Empresas mineiras oferecem 5,9% de reajuste

A perspectiva de retomada do crescimento econômico nesse segundo semestre e os benefícios fiscais concedidos pelo governo nos últimos meses para setores da indústria metalúrgica serão dois dos principais argumentos dos trabalhadores para tentar convencer os patrões a conceder aumento salarial de 13%. No entanto, a Federação das Indústrias do Estado de Minas Gerais (Fiemg) informou ontem, na primeira reunião com os sindicalistas, que as empresas oferecem 5,9%. A campanha unificada dos metalúrgicos tem data-base em 1º de outubro.

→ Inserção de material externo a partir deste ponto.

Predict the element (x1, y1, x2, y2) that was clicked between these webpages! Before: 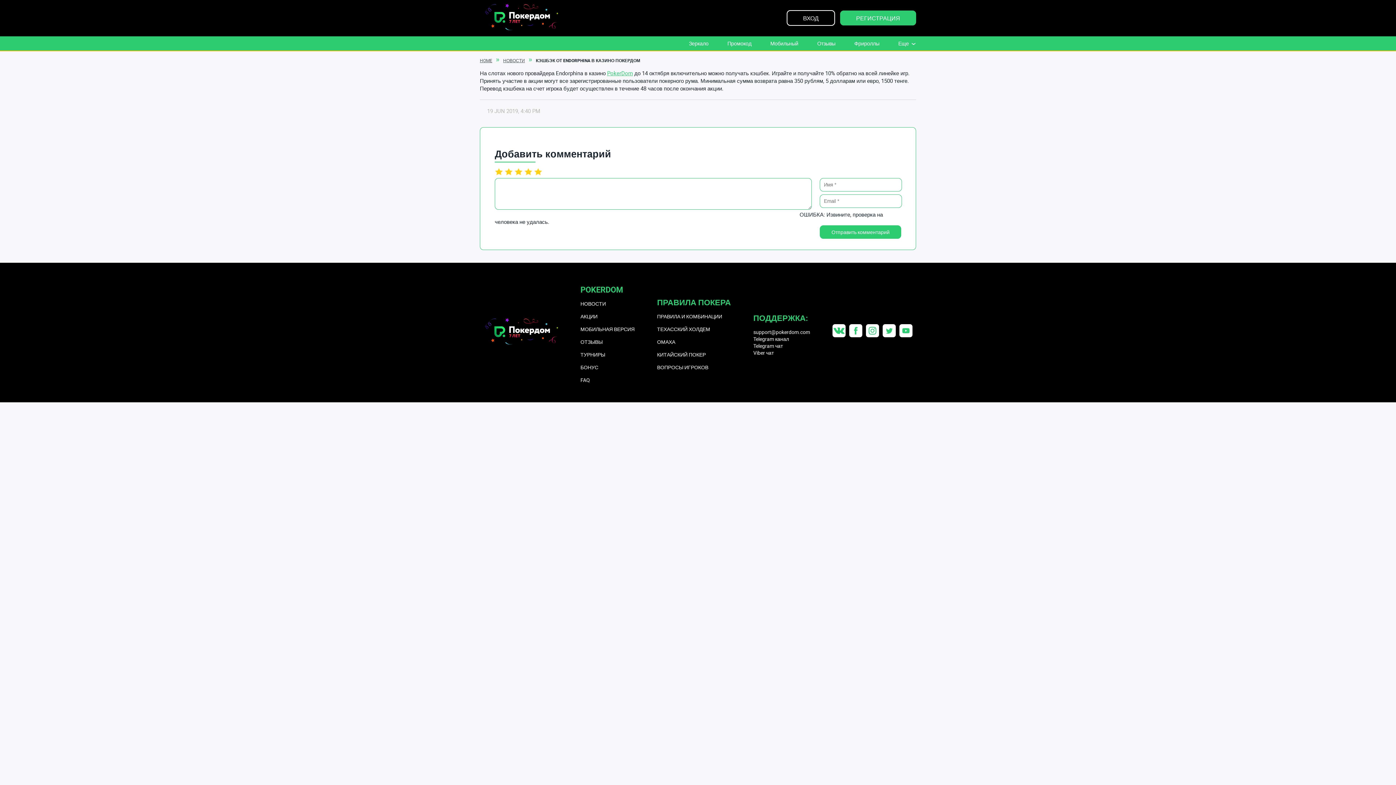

Até o fim de setembro serão realizados encontros semanais para discussão dos cerca de 100 itens da pauta de reivindicações entregue pelos trabalhadores em 31 de julho. Segundo o presidente do Conselho de Relações do Trabalho da Fiemg, Osmani Teixeira de Abreu, faltando ainda pouco mais de um mês para a data-base, ainda não é possível precisar o índice de inflação e, portanto, inferir qual será o aumento real a ser oferecido aos metalúrgicos. “Nossa proposta é de 5,9% de aumento. Se a inflação for menor, a variação será o ganho real. Se ficar nesses patamares, não haverá ganho, apenas reposição”, sintetiza.

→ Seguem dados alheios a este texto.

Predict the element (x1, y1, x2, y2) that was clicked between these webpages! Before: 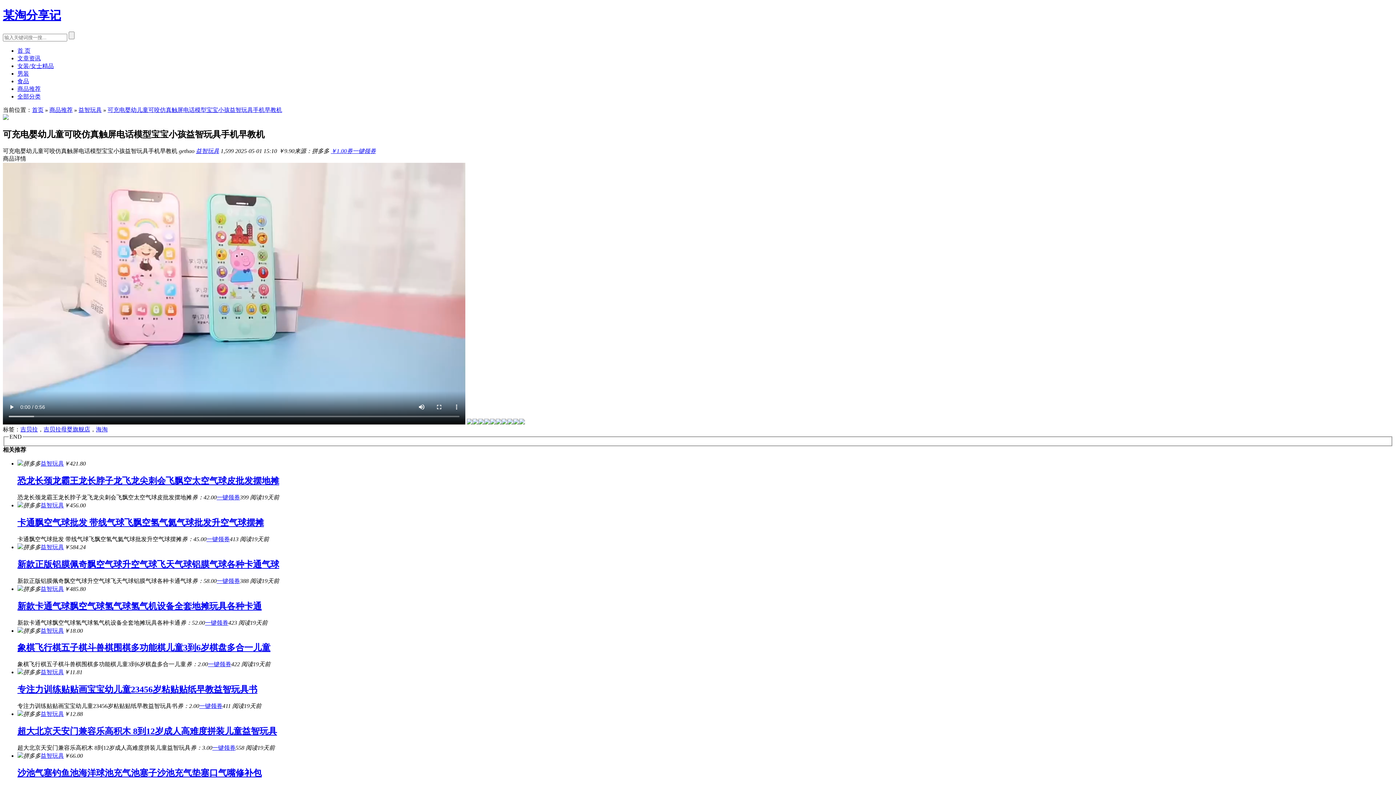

Para Abreu, há possibilidade de ganhos reais nos patamares entre 0,5% e 1%, considerando que no acumulado dos últimos dez meses o Índice de Preço ao Consumidor Amplo (IPCA) chegou a 5,24%, e se continuar nesse nível, o ganho real será de quase 0,7%. A Fiemg representa aproximadamente 10 mil empresas do setor metalúrgico, que empregam cerca de 250 mil trabalhadores no Estado.

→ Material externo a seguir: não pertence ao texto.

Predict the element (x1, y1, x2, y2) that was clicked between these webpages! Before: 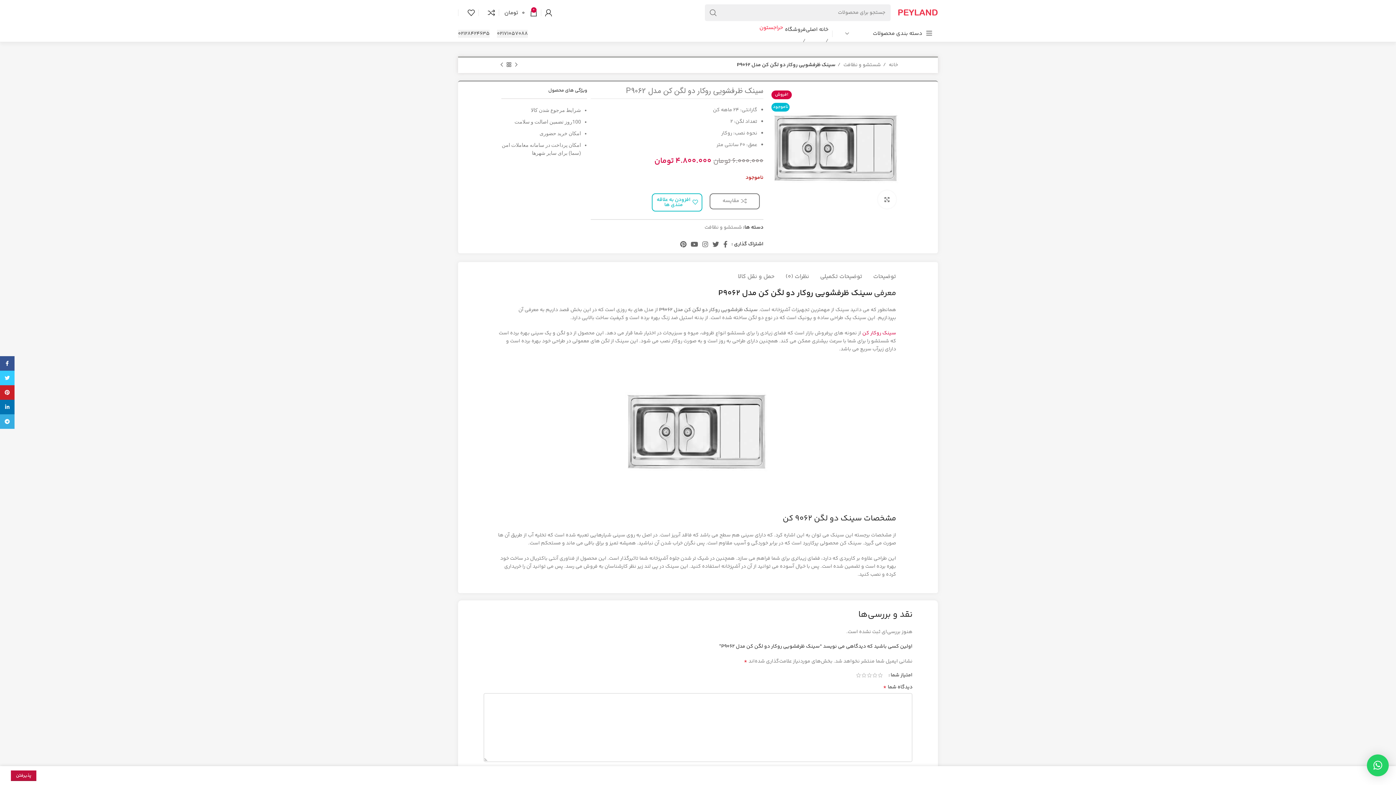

“Somente agora apresentamos nossa contraproposta. Há muitas divergências e muitos pontos a negociar”, anunciou, lembrando que a proposta da Fiemg foi acordada, em assembleia, por 16 sindicatos patronais. Em resposta à reivindicação dos trabalhadores, de teto mínimo de ingresso nas empresas, de R$ 1.698,00, independentemente do porte, da localização ou do número de funcionários, Abreu informou que os tetos hoje em vigor serão aumentados com os mesmos 5,9% de reajuste salarial.

O que significa que esse percentual deve incidir sobre os salários iniciais vigentes nas quatro faixas: de R$ 759,00, voltada para empresas com menos de dez trabalhadores; de R$ 798,60, para aquelas que têm entre 10 e 400 funcionários; de R$ 858,00 para as que têm pelo menos 400 funcionários e o máximo de 1 mil; e de R$ 1.074,00 para as empresas que têm mais de 1 mil funcionários. Segundo Abreu, a proposta de redução da jornada de trabalho, de 44 horas para 40 horas, não deve ser acolhida.

Quanto à alegação dos sindicalistas, de que a categoria patronal está em condições de conceder aumento real em virtude dos incentivos recebidos pelo governo, Abreu disse que “os benefícios já foram repassados para os trabalhadores”. Segundo ele, foram incluídos pelas empresas nas negociações de participação de lucros e resultados. Além disso, nem todos os setores da indústria metalúrgica foram beneficiadas com os incentivos.

Campanha – Segundo o presidente do Sindicato dos Trabalhadores Metalúrgicos de Belo Horizonte e Contagem, Geraldo Valgas, a proposta apresentada da Fiemg é insuficiente, pois os trabalhadores querem um aumento real de pelo menos 5%. “Vamos intensificar os processos de campanha salarial, com manifestações nas portas das empresas e junto com outras categorias com data-base no segundo semestre, como os petroleiros, banqueiros e trabalhadores da construção civil”, anunciou.

No ano passado, os trabalhadores reivindicaram um aumento de 12% e conseguiram 7,7%. “Eles propuseram aumento da ordem de 3%. Conseguimos mais”, informou o sindicalista, lembrando que a categoria tem conseguido aumentos reais de até 10% em negociações diretas, como ocorreu recentemente em empresa da Cidade Industrial, com cerca de 300 trabalhadores.

Em sua avaliação, a julgar pelos resultados divulgados na última semana pelo Departamento Intersindical de Estatística e Estudos Socioeconômicos (Dieese), de que 84,5% dos 328 acordos de aumento salarial firmados no primeiro semestre deste ano resultaram em reajustes acima da inflação, neste segundo semestre, as condições para os empresários estarão ainda melhores, inclusive para o setor metalúrgico, com bons desempenhos dos “segmentos automobilístico e de bens de capital”. No primeiro semestre, a média de aumento real no país foi de 1,19%. No Estado, ficou em 1,13%.